* _PROMPT_
Among the entries that follow, how many lines contain the word "scrollbar"? Give the number alone.

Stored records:
-=-=-=-=-

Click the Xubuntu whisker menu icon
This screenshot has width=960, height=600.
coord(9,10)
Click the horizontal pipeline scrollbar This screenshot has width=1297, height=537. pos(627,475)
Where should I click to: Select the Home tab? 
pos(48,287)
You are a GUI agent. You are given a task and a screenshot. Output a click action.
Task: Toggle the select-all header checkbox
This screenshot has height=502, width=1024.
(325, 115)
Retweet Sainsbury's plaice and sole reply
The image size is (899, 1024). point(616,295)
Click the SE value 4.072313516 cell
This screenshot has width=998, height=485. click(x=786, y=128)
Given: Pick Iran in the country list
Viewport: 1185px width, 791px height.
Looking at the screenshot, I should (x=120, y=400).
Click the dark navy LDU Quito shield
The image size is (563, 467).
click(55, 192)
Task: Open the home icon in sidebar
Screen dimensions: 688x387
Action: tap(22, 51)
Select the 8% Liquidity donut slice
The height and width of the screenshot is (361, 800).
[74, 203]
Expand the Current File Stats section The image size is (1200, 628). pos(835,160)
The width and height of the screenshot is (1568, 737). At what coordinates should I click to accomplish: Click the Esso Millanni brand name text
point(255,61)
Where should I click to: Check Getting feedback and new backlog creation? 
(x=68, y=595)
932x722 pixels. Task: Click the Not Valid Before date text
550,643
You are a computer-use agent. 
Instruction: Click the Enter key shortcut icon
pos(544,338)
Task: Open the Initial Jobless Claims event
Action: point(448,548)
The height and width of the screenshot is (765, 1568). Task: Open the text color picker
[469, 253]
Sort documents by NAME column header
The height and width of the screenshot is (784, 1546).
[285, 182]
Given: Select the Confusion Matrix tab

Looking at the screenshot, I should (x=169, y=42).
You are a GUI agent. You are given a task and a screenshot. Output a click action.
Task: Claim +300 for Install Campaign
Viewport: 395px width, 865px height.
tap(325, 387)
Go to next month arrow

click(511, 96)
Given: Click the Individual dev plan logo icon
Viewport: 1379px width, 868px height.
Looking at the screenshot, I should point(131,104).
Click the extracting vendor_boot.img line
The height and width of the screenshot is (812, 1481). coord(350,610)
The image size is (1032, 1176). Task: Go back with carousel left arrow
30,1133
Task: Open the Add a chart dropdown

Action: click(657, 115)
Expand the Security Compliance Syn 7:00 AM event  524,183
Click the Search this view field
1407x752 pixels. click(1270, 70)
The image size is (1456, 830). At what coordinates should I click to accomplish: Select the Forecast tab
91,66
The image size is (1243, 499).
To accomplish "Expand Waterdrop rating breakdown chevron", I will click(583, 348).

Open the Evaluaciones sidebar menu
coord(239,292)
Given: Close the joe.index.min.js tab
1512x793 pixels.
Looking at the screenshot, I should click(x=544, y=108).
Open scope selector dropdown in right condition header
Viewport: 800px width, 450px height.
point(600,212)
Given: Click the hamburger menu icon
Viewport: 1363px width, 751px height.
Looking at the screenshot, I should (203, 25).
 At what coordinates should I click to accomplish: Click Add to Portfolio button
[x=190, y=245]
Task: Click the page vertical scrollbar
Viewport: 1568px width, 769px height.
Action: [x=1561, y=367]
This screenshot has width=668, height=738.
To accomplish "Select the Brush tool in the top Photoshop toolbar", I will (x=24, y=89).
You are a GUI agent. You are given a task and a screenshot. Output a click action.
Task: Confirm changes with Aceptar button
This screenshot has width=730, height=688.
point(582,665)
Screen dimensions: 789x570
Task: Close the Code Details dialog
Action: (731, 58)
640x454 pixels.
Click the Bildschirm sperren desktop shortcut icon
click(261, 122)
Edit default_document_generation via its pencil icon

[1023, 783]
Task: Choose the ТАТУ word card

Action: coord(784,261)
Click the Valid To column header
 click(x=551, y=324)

-=-=-=-=-

* _RESULT OF THE TASK_
2